A cumulative cap allows the landlord to carry forward unused cap increases from years when actual expenses grew less than the cap rate. If a 5% cap is in place and expenses only grew 2%, the landlord banks the unused 3% and can apply it in a future year, allowing a larger increase later.
A non-cumulative cap limits the annual increase to a fixed percentage each year with no carryforward. Unused cap amounts expire at year-end. If the cap is 5% and expenses grew only 2%, the other 3% is gone. Next year's increase is still limited to 5% over the prior year's actual amount.

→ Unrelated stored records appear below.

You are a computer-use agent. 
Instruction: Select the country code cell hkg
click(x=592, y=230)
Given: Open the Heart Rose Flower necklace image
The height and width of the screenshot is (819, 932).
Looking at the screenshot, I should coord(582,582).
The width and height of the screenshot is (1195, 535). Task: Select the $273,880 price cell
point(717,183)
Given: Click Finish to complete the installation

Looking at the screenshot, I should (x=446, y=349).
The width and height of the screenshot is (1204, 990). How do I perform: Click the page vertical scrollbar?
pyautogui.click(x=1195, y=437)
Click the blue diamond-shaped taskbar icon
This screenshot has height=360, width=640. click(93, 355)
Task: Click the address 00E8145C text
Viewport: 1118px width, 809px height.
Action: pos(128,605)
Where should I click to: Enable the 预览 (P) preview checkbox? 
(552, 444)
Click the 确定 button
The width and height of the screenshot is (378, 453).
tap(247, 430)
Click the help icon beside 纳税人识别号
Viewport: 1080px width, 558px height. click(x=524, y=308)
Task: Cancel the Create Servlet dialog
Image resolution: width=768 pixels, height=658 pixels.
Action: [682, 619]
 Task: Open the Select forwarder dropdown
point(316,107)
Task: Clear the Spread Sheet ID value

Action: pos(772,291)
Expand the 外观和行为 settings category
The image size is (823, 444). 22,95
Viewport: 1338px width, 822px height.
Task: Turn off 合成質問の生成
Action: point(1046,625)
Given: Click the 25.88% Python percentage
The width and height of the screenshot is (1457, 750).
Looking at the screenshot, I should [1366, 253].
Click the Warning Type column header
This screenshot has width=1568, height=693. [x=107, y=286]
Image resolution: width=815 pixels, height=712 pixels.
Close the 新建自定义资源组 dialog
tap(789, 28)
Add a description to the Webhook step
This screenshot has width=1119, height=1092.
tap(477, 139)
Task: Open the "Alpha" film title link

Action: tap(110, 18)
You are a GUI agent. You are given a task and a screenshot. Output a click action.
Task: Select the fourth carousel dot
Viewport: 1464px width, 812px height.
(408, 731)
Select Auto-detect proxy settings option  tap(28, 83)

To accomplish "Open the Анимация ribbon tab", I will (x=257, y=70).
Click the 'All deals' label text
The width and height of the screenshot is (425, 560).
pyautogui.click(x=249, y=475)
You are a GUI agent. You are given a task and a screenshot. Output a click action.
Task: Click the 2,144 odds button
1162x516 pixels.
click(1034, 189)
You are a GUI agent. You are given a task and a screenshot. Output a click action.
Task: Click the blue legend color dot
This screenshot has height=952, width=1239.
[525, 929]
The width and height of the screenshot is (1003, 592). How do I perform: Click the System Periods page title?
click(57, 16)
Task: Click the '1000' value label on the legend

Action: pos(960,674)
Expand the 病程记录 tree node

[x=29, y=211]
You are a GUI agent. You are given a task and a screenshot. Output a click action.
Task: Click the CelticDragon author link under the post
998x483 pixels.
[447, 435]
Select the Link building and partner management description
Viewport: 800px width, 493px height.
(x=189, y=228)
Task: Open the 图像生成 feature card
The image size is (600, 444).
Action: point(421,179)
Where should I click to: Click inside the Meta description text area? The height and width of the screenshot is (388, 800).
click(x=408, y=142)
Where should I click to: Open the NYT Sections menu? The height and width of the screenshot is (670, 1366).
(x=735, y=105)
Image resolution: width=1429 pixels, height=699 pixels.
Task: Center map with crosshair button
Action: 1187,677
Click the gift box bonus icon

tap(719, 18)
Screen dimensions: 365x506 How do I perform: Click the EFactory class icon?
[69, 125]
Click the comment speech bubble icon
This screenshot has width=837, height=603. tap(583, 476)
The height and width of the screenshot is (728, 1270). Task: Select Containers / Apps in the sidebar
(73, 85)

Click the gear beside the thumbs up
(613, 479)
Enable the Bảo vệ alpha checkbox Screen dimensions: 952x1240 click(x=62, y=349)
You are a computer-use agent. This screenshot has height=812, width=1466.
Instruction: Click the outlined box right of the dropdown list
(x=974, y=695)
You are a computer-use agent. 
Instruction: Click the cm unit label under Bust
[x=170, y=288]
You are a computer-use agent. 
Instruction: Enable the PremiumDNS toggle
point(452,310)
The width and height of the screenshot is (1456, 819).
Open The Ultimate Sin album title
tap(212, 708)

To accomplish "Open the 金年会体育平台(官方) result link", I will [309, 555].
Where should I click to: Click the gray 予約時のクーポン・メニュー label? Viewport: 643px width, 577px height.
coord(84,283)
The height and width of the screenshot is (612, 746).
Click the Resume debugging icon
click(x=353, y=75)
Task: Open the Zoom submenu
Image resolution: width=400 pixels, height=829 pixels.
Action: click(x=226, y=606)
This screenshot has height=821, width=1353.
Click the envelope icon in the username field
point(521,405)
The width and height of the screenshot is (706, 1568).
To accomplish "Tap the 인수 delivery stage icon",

| Dimension | Cumulative Cap | Non-Cumulative Cap |
|---|---|---|
| Unused cap increases | Carried forward for future use | Expire, not carried forward |
| Maximum single-year increase | Cap rate plus banked amounts | Always limited to the stated cap rate |
| Long-term protection | Erodes as banked amounts accumulate | Consistent protection every year |
| Negotiation difficulty | Easier, landlords accept more readily | Harder, landlords resist losing recapture |
| Best for | Short-term leases where banking has limited time | Long-term leases where compounding matters most |
Cap type directly affects how much CAM can increase in any given year. Cumulative caps can produce large catch-up increases that surprise tenants who expected steady, capped growth. Non-cumulative caps provide consistent protection. When auditing, verify not only the cap rate but also whether the landlord is correctly applying the cumulative or non-cumulative methodology specified in your lease.
Cumulative caps are worse for long-term tenants because the banked amounts compound. On a 10-year lease with a 5% cumulative cap, if expenses grew only 2% for three consecutive years, the landlord has banked 9% of catch-up capacity. A single year where costs spike could result in a 14% increase that is technically within the cap. Non-cumulative caps prevent this scenario entirely.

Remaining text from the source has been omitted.